Tekst ukazał się w wydaniu papierowym pod tytułem Z powrotem do tekstów.
Jedną z niedostatecznie przemyślanych antynomii wczesnej historii świadomości europejskiej było wynalezienie przez Greków kosmosu i tragedii, twierdzi Hans Blumenberg w obszernym studium Die Genesis der kopernikanischen Welt (Geneza kopernikańskiego świata, 1975). Kosmos jawił się Grekom jako rozumny zdobny ład, boski i wieczny. Tragedia zaś przedstawia świat sił znajdujących się poza domeną rozumu, niesprawiedliwych i niszczycielskich. Wyroki boskie ukazane w tragedii wydają się przypadkowe i absurdalne. Ajschylos sądził, że bogowie są wszędzie i można w świecie dostrzec boską sprawiedliwość, jednak nie można odnaleźć w nim ładu. Światem włada bowiem przemoc.

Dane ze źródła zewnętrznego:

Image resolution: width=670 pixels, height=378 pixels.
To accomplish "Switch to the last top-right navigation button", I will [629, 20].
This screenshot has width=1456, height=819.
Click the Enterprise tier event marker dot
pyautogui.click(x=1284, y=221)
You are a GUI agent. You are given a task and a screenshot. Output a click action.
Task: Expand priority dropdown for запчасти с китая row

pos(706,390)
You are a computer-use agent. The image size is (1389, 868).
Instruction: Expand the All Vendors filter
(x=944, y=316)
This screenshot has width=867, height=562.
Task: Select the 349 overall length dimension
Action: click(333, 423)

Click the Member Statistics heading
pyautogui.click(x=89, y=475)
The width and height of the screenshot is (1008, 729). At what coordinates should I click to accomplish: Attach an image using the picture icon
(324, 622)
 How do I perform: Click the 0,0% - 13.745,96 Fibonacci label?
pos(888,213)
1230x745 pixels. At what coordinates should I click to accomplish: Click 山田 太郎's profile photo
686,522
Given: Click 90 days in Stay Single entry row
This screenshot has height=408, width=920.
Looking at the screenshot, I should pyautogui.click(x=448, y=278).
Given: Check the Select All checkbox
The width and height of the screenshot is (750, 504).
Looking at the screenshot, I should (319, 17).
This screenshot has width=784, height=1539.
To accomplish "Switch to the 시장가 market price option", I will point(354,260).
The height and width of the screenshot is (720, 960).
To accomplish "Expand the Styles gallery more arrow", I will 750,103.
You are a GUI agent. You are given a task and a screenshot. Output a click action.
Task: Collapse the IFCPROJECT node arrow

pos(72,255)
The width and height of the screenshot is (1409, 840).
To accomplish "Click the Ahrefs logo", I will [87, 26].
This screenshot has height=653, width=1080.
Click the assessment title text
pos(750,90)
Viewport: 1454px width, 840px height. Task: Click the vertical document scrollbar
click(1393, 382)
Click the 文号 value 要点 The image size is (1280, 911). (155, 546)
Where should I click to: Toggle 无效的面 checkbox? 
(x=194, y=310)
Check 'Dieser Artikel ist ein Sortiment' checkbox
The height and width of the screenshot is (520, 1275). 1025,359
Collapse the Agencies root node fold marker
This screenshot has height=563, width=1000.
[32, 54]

Jak zauważa Blumenberg, Anaksagoras i Sofokles żyli w Atenach w tym samym okresie. W tragedii Edyp w Kolonie chór starców wiedzących już coś o życiu wyrokuje: człowiekowi „najlepiej się nie urodzić”. Myśl tę Arystoteles przypisywał Anaksagorasowi, który na pytanie, dlaczego ludzie wolą się rodzić, aniżeli nie istnieć, miał odpowiedzieć: by podziwiać niebo i cały porządek kosmosu. Człowiek, starając się polepszyć swój los, musi działać. Wolność i wybór zrodziły prawa ustanowione. Reguły gry narzuca jednak Mojra. U Homera to jedna postać, u Hezjoda trzy siostry: Kloto, Lachesis i Atropos, niepodlegające władzy bogów olimpijskich. O antynomii wolności i konieczności, konflikcie władz, wolności w nieuchronności opowiada tragedia. Chór w Antygonie dziwi się: wiele jest niezwykłości (niesamowitości, na wiele sposobów można przełożyć deinà), żadna zaś tak niezwykła (niesamowita) jak człowiek. W pierwszym stasimonie mowa jest o rozumie, co wszystko zwycięży, o wynalezieniu mowy i skrzydłej myśli, o życiu ujętym w porządek i prawa. Przemyślność człowieka budzi podziw, a jednak nie uchroni go od śmierci. Co się stanie, gdy przemożna siła Anangké zaczyna kierować losem, ukazali na scenie Ajschylos, Sofokles i Eurypides. Nie byli pierwszymi ani jedynymi twórcami tragedii, lecz zachowane sztuki wzbudziły zachwyt i namysł potomnych. Dzieła tragików pozwoliły zauważyć Arystotelesowi, że poezja jest bardziej filozoficzna niż historia.
Tragedia stara się oswoić przemożne siły, tworząc wobec nich estetyczny dystans.
Inaczej próbowali zapanować nad nimi filozofowie, uważając, że człowiek winien zestroić swoje życie z porządkiem natury. Naśladować jej harmonijne reguły. Jak pisze Marek Aureliusz, dla rozumnej istoty „tym samym jest działanie zgodne z naturą i zgodne z rozumem” (tłum. K. Łapiński). W filozofii starożytnej spotkamy odmienne strategie przezwyciężenia homo tragicus, jedną z nich są ćwiczenia duchowe. Tak nazywa Pierre Hadot techniki samodoskonalące praktykowane w szkołach filozoficznych Grecji i Rzymu. Wzorem człowieka ćwiczącego areté jest Sokrates ze spokojem przyjmujący wyrok śmierci wydany przez Ateńczyków. O ile widok nieba gwiaździstego budził jeszcze podziw i głęboką cześć (Bewunderung und Ehrfurcht) Kanta, o tyle Arystoteles twierdził, że ludzki los ukazany w tragedii wzbudza litość i trwogę. Zaznaczył przy tym w Poetyce, że tragedia posiada moc oddziaływania również bez wystawienia na scenie i udziału aktorów.